Over the last few decades a body of work has emerged that helps us understand this gap between how we should behave and what we do in practice. These insights on the science of human behaviour, judgement, and decision-making help us understand how we can turn our best intentions into action.
In this report, we look through the lens of behavioural science at the case of charitable giving, pulling together research that tells us what has worked in the past and contributing novel insights from work commissioned by the Rideau Hall Foundation to test this approach in the Canadian context.
In the initial section, we show how behavioural science can help us understand why people give, and how we can apply that knowledge to boost donations. While a marketing approach has used insights from psychology to great effect, helping us design ever more compelling and attractive fundraising campaigns, behavioural science can take us a step further. The behavioural approach asks us to look at the broader processes, decision-points, and actions that happen before and after a pitch – pushing us to consider how we might get someone to engage with an ask for donations in the first place, and nudge people to follow through on an intention once they have been convinced that a donation is a good idea. By taking a realistic view of how and why people act the way they do, we can help people overcome the pull of habit and create new giving routines.
With this foundation laid, we present the work undertaken by the Behavioural Insights Team and the MS Society of Canada to demonstrate how behavioural science can be used to address the practical questions of fundraising. We show that experimenting with new strategies, and testing these new strategies in the field, need not be costly or time consuming. Yet the impact is decidedly non-trivial. Each trial opens a potential new area of inquiry, incrementally moving our understanding forward and building a strong base of evidence over time.
We recognize that we have a truly ambitious goal, and that reinforcing giving as a fundamental Canadian value is not something we can do alone. Therefore, we conclude this project with an eye towards the next phase of the Giving Behaviour Project. Over the next few months, the Impact and Innovation Unit of the Privy Council Office of Canada will be releasing the results of their work in this important area—a series of trials with the Heart & Stroke Foundation of Canada.

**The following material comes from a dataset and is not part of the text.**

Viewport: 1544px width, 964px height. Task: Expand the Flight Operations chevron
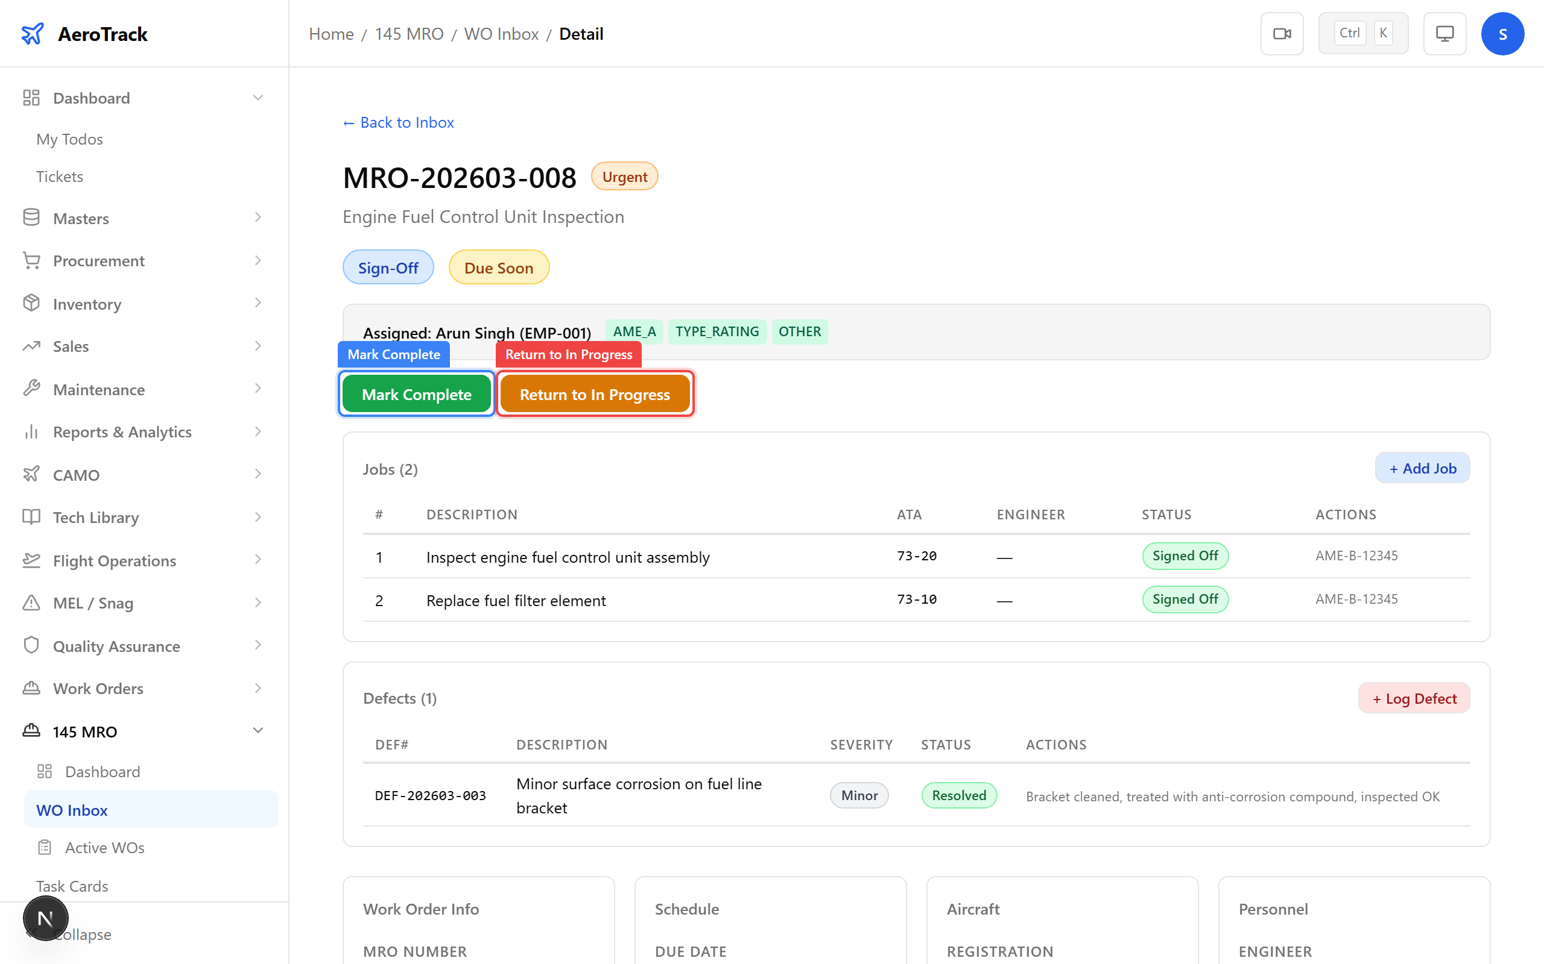coord(258,560)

We conclude this report with a series of concrete resources we hope will enable charities to apply the insights from behavioural science to their work. We ask that all those interested in promoting a greater culture of giving will help us build a national movement to turn good intentions into action. We hope that the findings presented throughout this report will provide new inspiration to old problems, and encourage organizations to build on the incredible work already being done in the charitable sector and to share their insights along the way.